Network Rail’s lack of response to calls for assurances about the impact on passenger services of trains serving a proposed rail freight depot in St Albans should be grounds to get planning permission overturned.

That is the view of St Albans Civic Society stalwart Eric Roberts, a railwayman all his working life, in the wake of a fudged response to assurances sought by MPs Anne Main and Oliver Dowden that freight trains would not impact on Thameslink passenger services.

Network Rail said it was not in a position to provide the two MPs with a final position on the matter because it was incorporating the ‘emerging requirements’ of a Strategic Rail Freight Interchange (SRFI) on the former Radlett Airfield in Park Street into the next repeat of the process of examining the timetable for the Midland Main Line.

The reply provoked an angry response from Anne Main, MP for St Albans, who said: “I find it incomprehensible that we can still be faced with a massive rail freight terminal imposed on our area without the proper preliminary work.”

Mr Roberts, who worked on the railways for 27 years and was an area manager until regional roles were discarded, is proposing to seek the backing of the Civic Society at a meeting next month to try and get planning permission for the SRFI rescinded.

He said this week: “This is supposed to be a strategic rail freight terminal but they have not factored in how the trains will come aned go.
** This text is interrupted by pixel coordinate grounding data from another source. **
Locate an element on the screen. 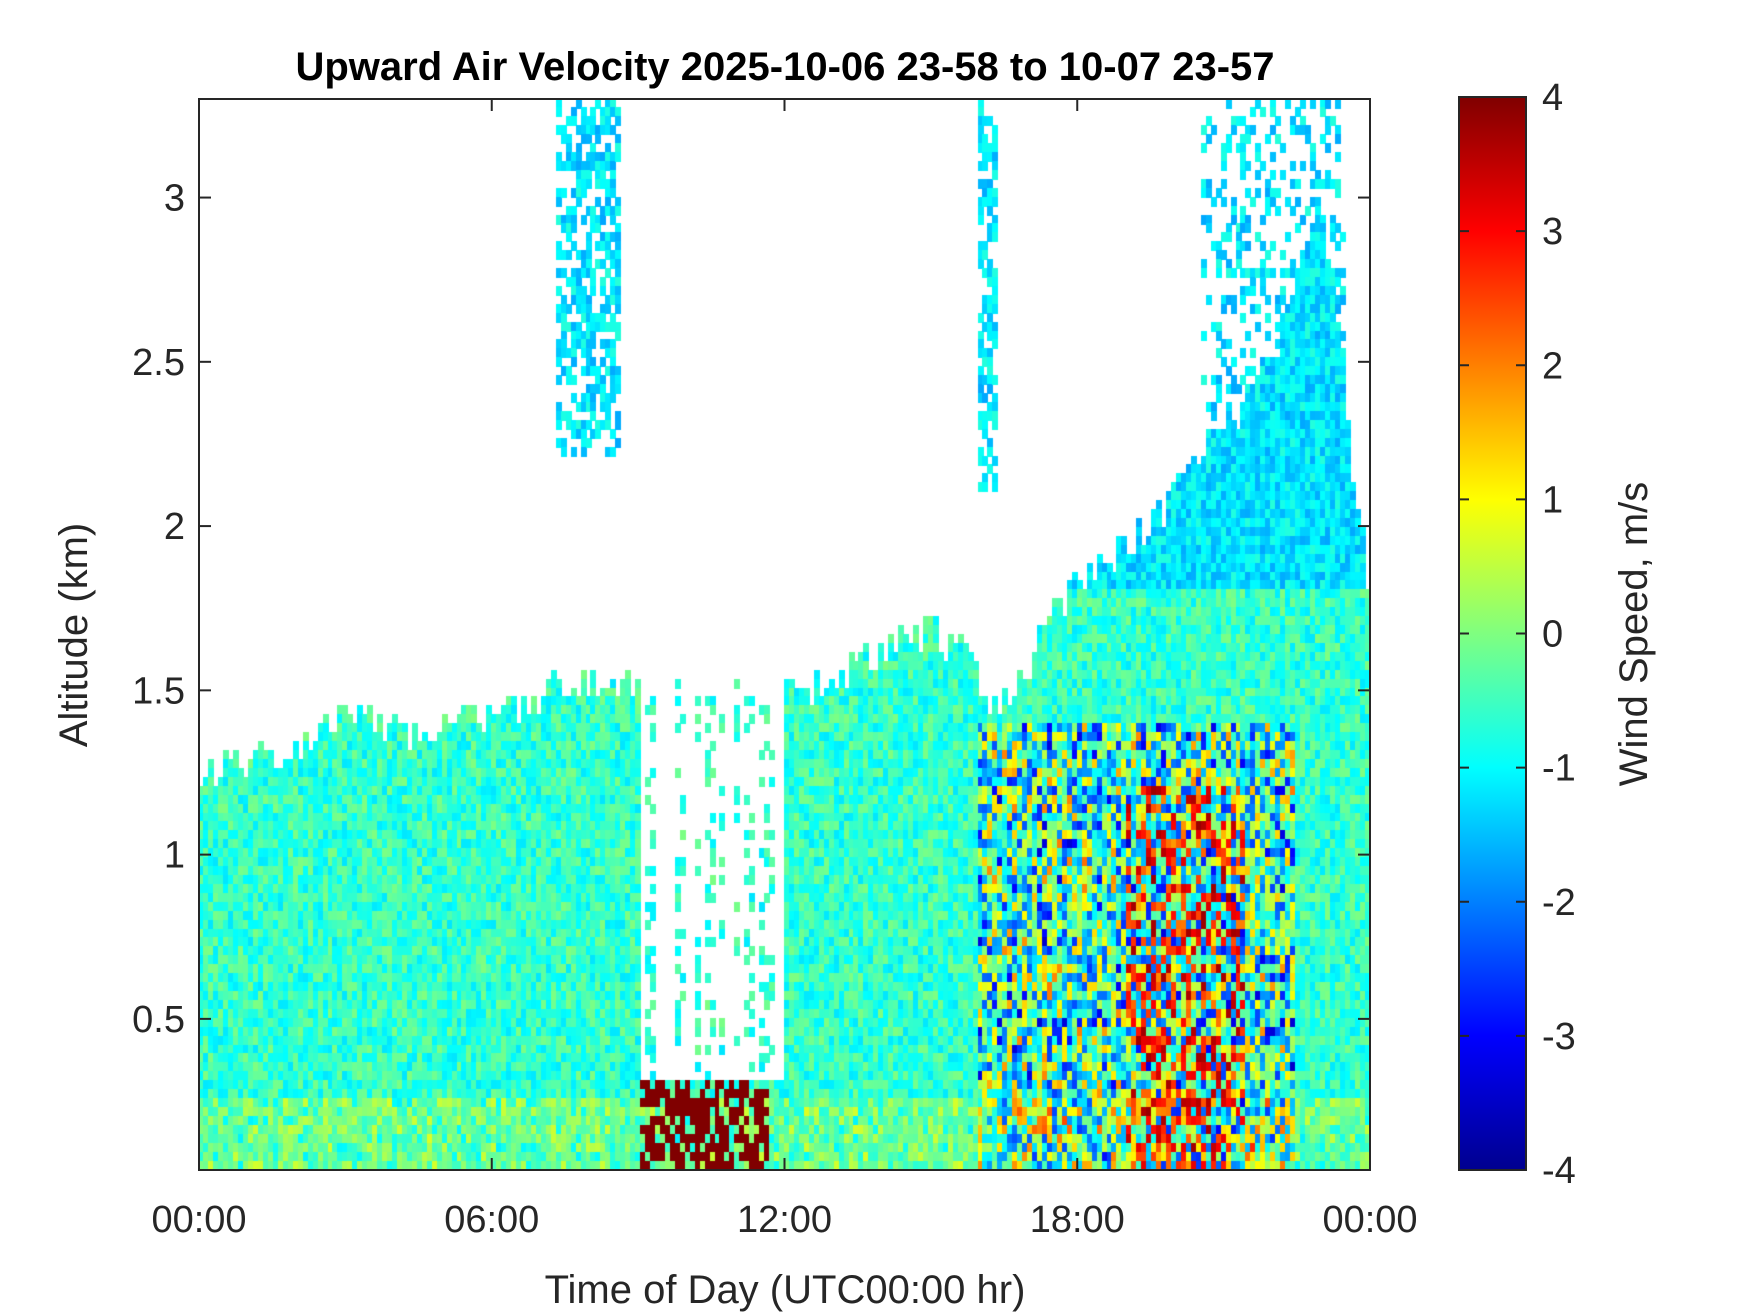 This screenshot has height=1313, width=1750. y-tick-label: 1.5 is located at coordinates (158, 691).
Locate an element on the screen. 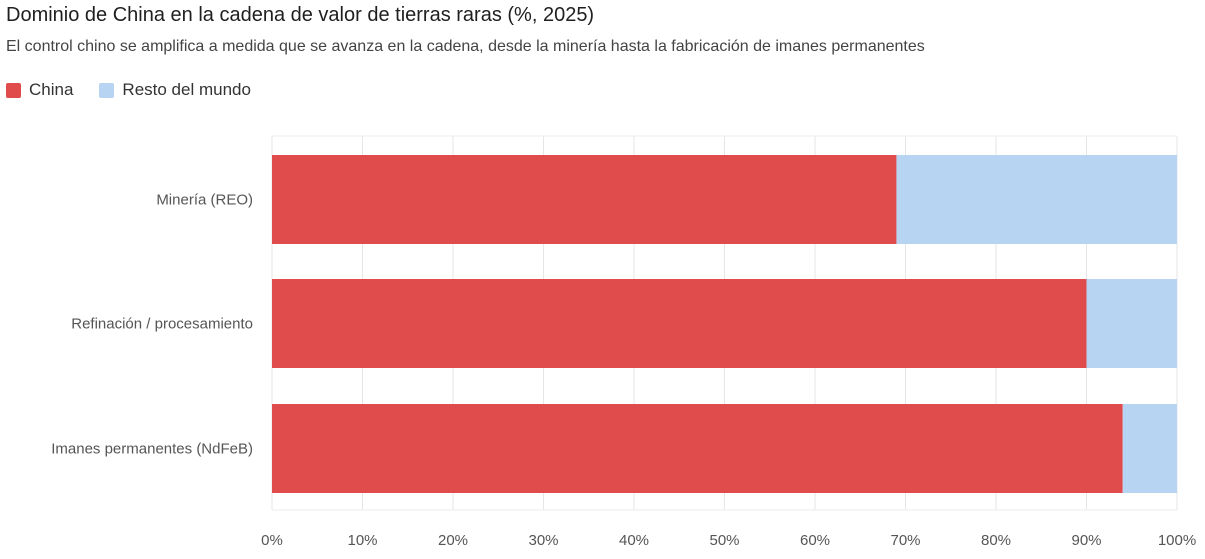 Image resolution: width=1205 pixels, height=559 pixels. legend-item-china: China is located at coordinates (40, 90).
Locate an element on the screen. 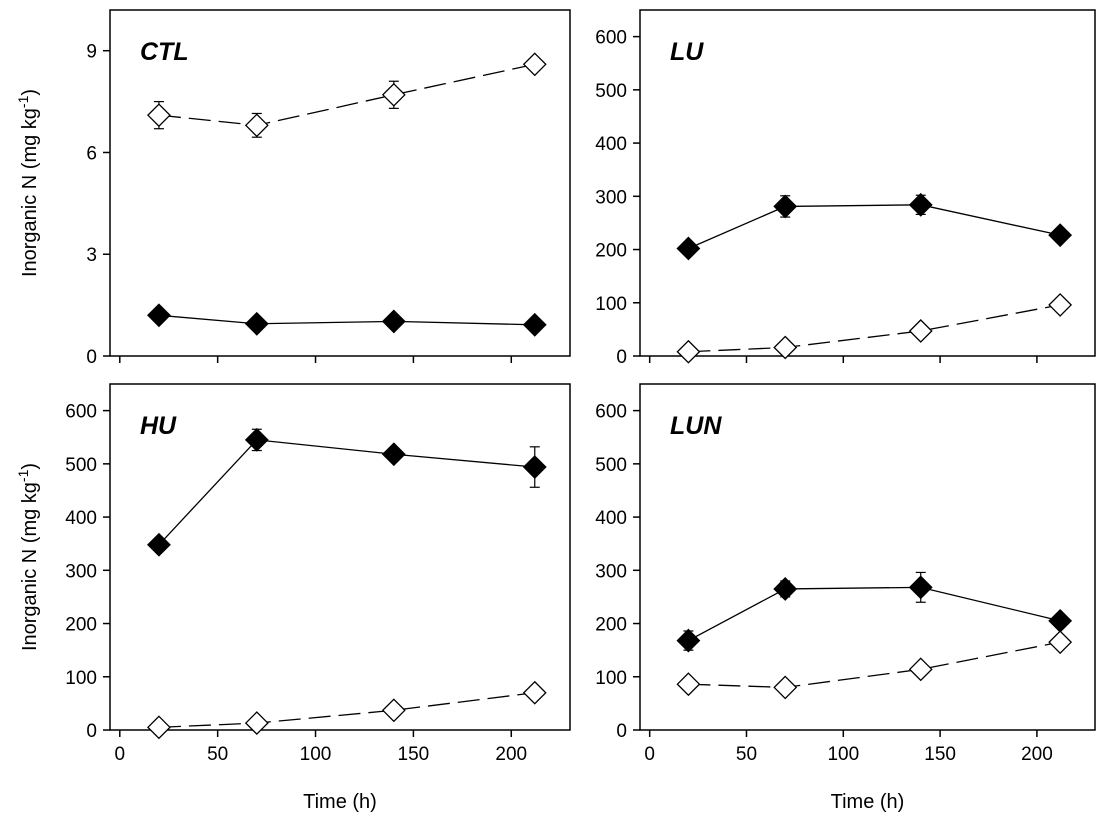 Image resolution: width=1097 pixels, height=816 pixels. y-tick-label: 6 is located at coordinates (92, 154).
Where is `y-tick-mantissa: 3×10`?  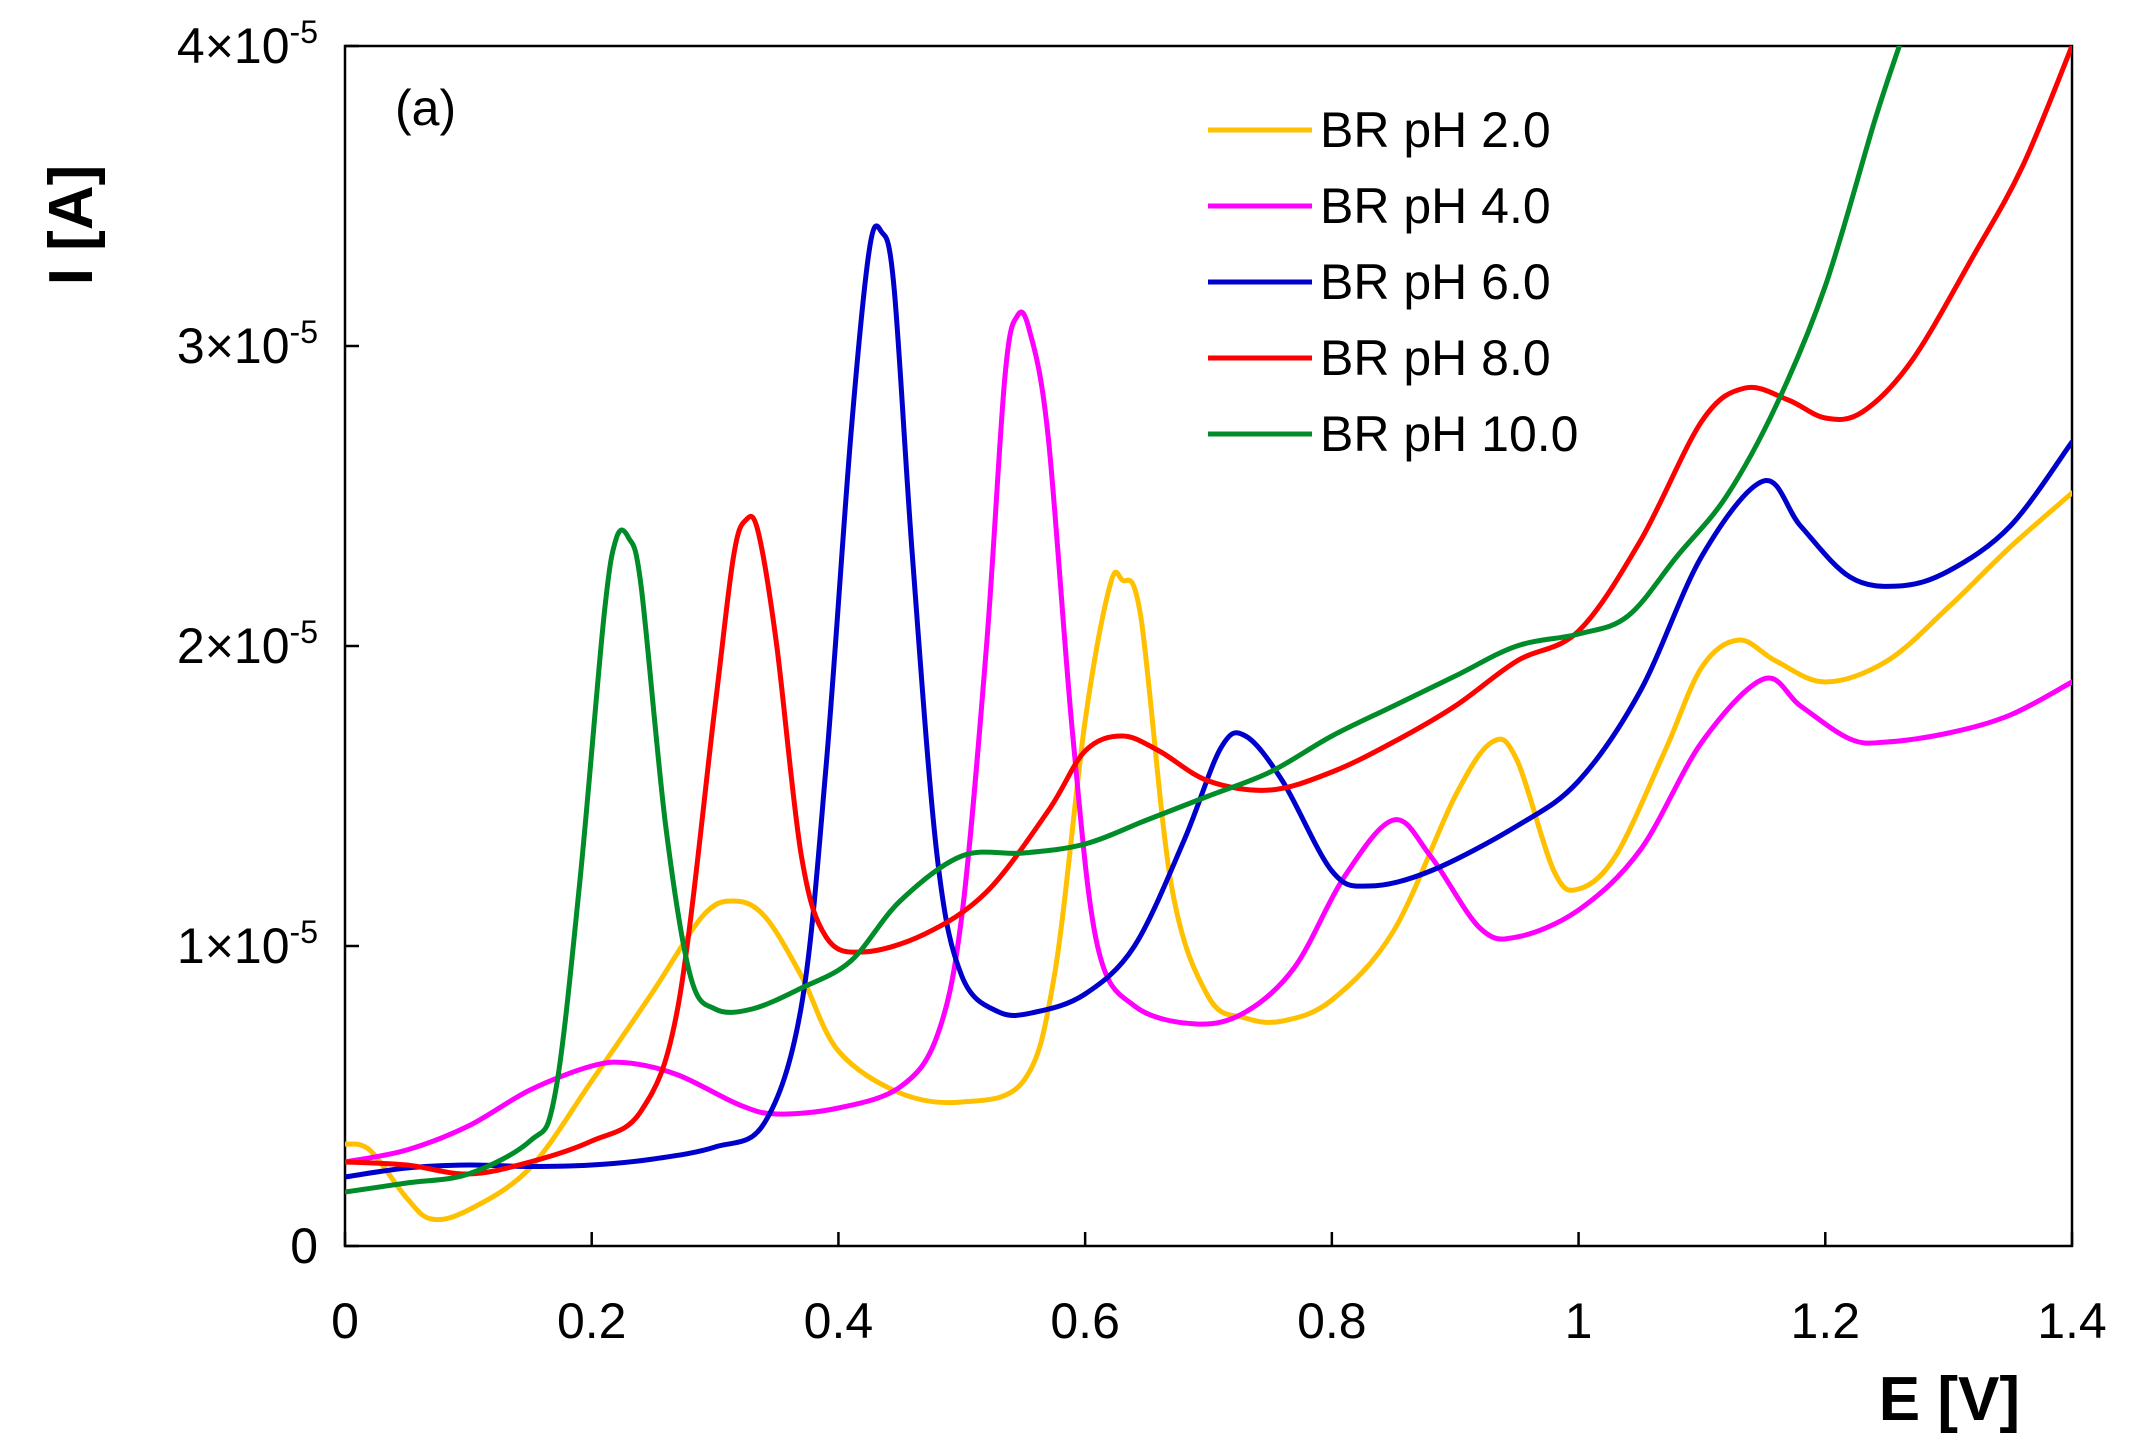 y-tick-mantissa: 3×10 is located at coordinates (234, 346).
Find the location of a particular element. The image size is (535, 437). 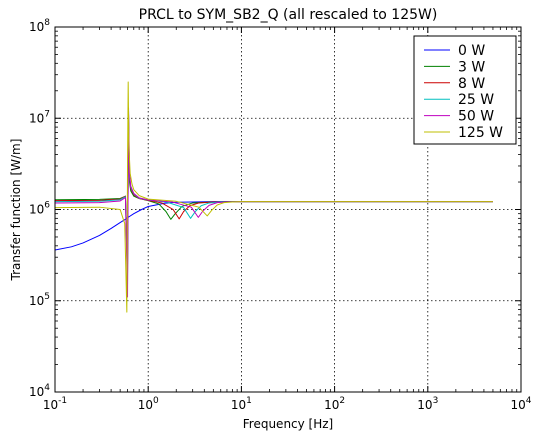

chart-title: PRCL to SYM_SB2_Q (all rescaled to 125W) is located at coordinates (288, 15).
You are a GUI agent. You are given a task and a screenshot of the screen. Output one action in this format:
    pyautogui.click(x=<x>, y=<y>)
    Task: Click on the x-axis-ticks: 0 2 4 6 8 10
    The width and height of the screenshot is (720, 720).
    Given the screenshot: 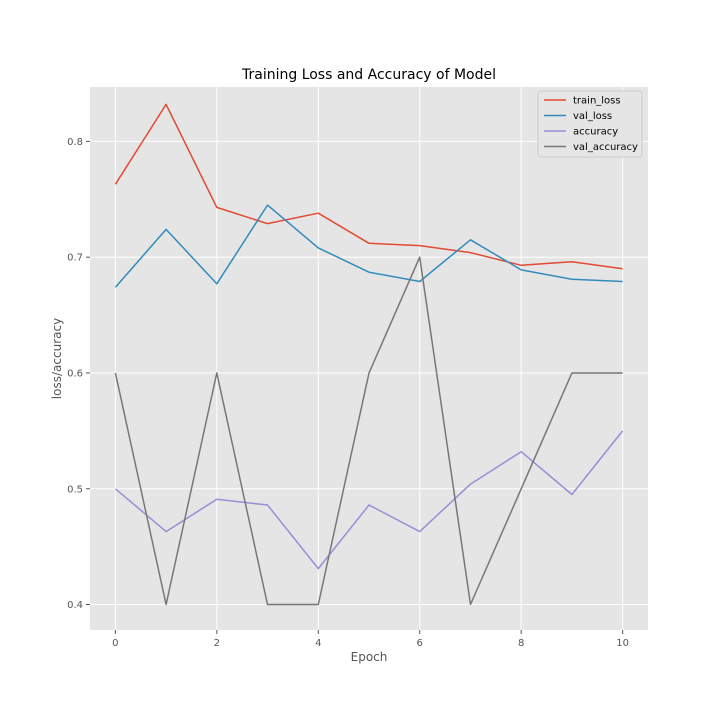 What is the action you would take?
    pyautogui.click(x=370, y=640)
    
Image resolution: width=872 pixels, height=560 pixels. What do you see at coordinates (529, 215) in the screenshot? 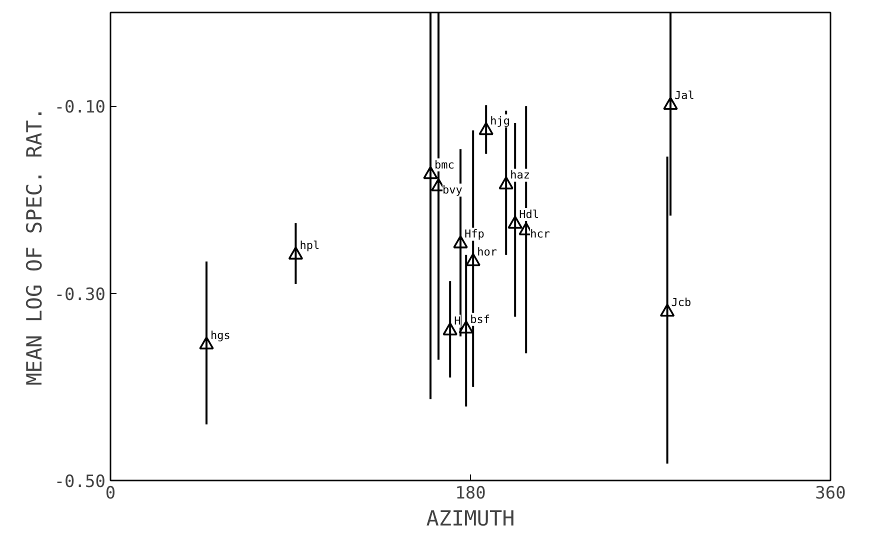
I see `annotation: Hdl` at bounding box center [529, 215].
Haven’t we been suspecting this for years?

“Network Rail did not go to the two planning inquiries yet gave assurances that it would be alright and the inspectors must have taken that into account and so did [Secretary of State] Eric Pickles when he gave planning permission.

“They have not factored in the works and there is no indication what the impact will be on the enhanced Thameslink service in 18 months time.”

Mr Roberts pointed out that £6.5 billion had been spent on the Thameslink upgrade and he warned that the money would be squandered if improved passenger services on the line through Harpenden, St Albans and Radlett, were impacted by freight trains serving the SRFI as well as Midland Main Line and Inter City services competing for space on the line.

He warned that it was not just the Thameslink line that could suffer but also services in other parts of the county, including Hatfield, because ‘some of these services will dovetail into St Pancras and go through the tunnel.”

He added: “You will get a domino effect. What Anne Main and Oliver Dowden have unearthed here is very significant and I take my hat off to them.”

As well as putting the issue on the next Civic Society agenda, Mr Roberts called on the county council not to sell its land on Radlett Airfield to SRFI developers Helioslough in light of Network Rail’s lack of assurances. He said: “County could stamp on this in one go.”